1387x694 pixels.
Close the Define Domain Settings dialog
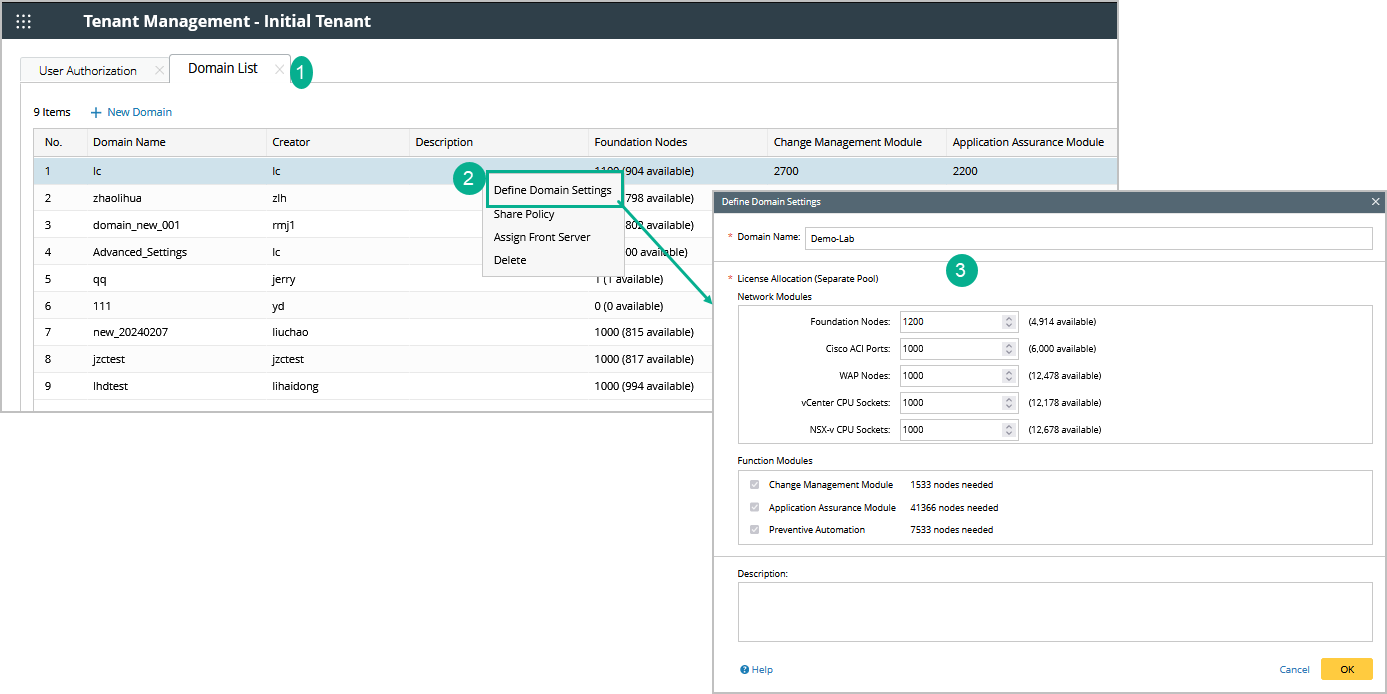point(1375,202)
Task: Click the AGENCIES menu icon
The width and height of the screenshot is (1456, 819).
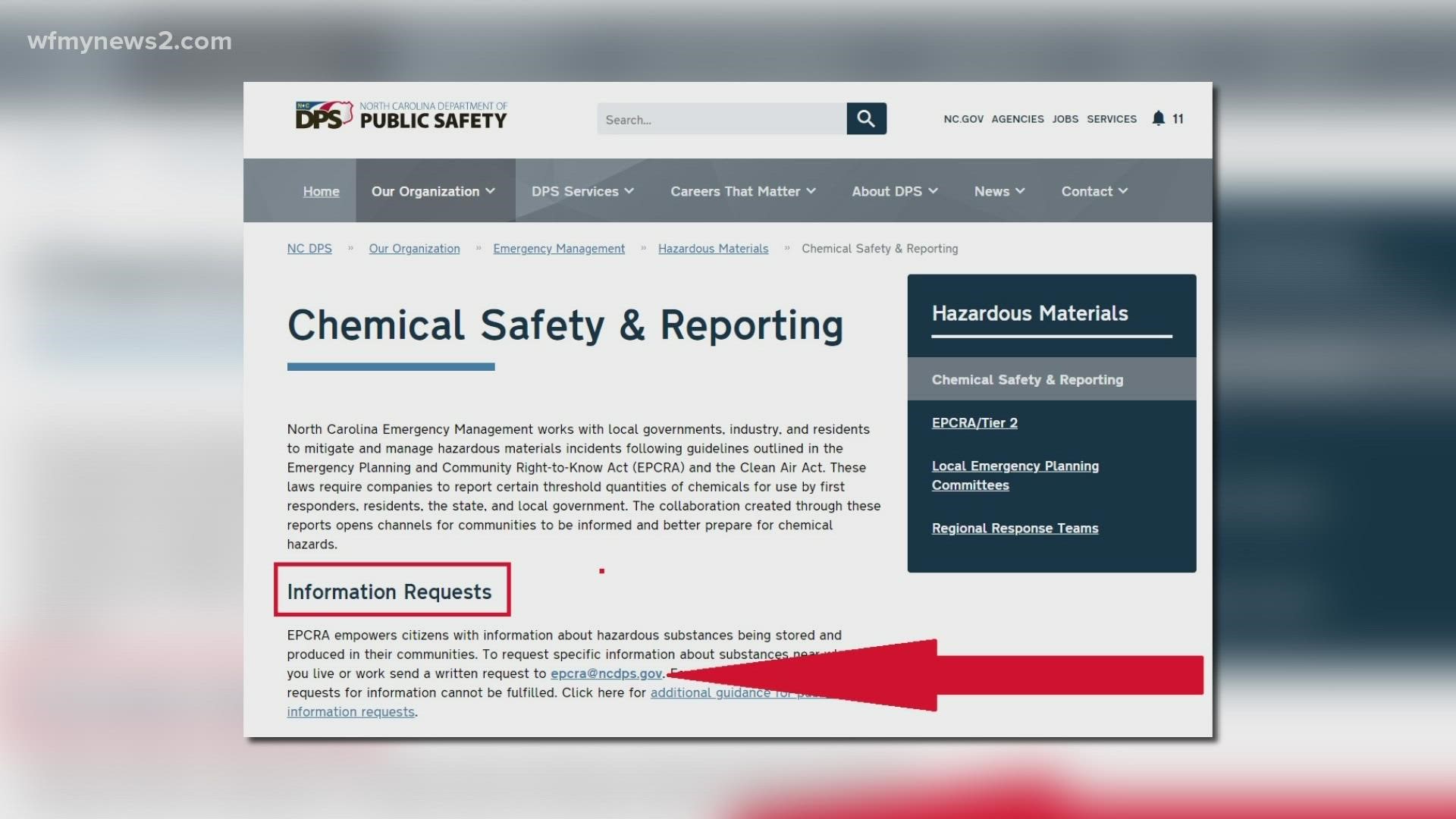Action: 1017,119
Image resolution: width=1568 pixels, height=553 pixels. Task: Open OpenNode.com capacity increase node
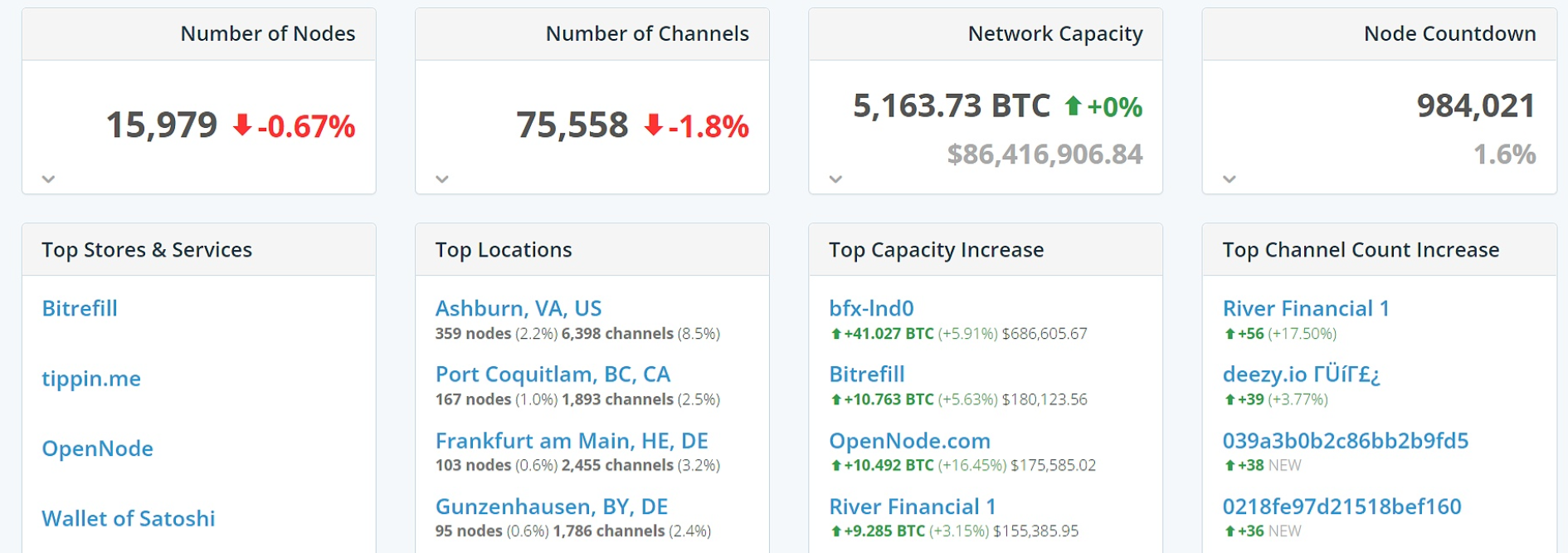[x=909, y=440]
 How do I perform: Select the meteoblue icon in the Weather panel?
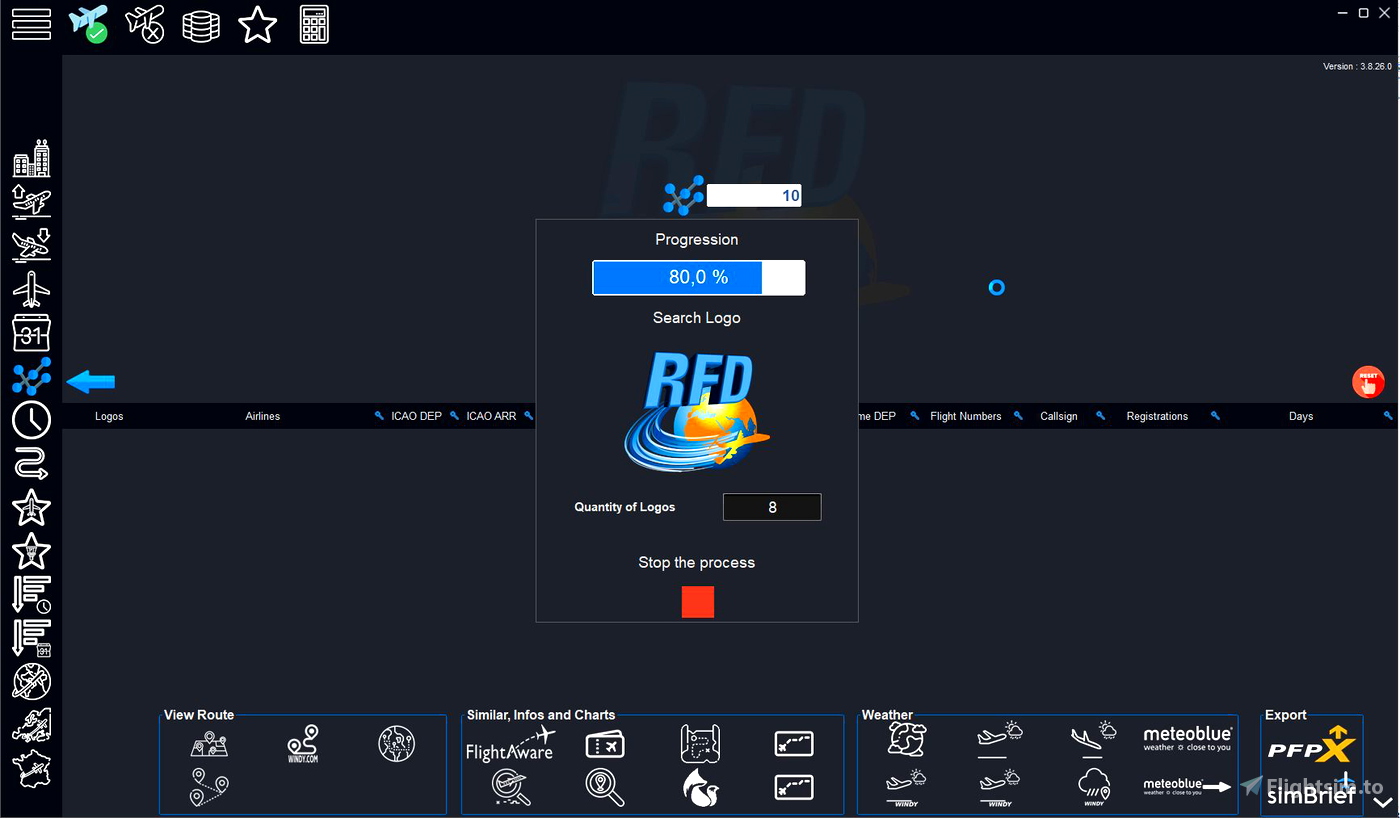[x=1188, y=738]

+++++

YOUR INSTRUCTIONS »
Only the lines from the one containing "The width and" through the end of the records should be copied, exactly and with both ends included; the pictures should not.

RESPONSE BOX »
The width and height of the screenshot is (1456, 819).
Action: 1017,119
Image resolution: width=1568 pixels, height=553 pixels. Task: Open OpenNode.com capacity increase node
[x=909, y=440]
 How do I perform: Select the meteoblue icon in the Weather panel?
[x=1188, y=738]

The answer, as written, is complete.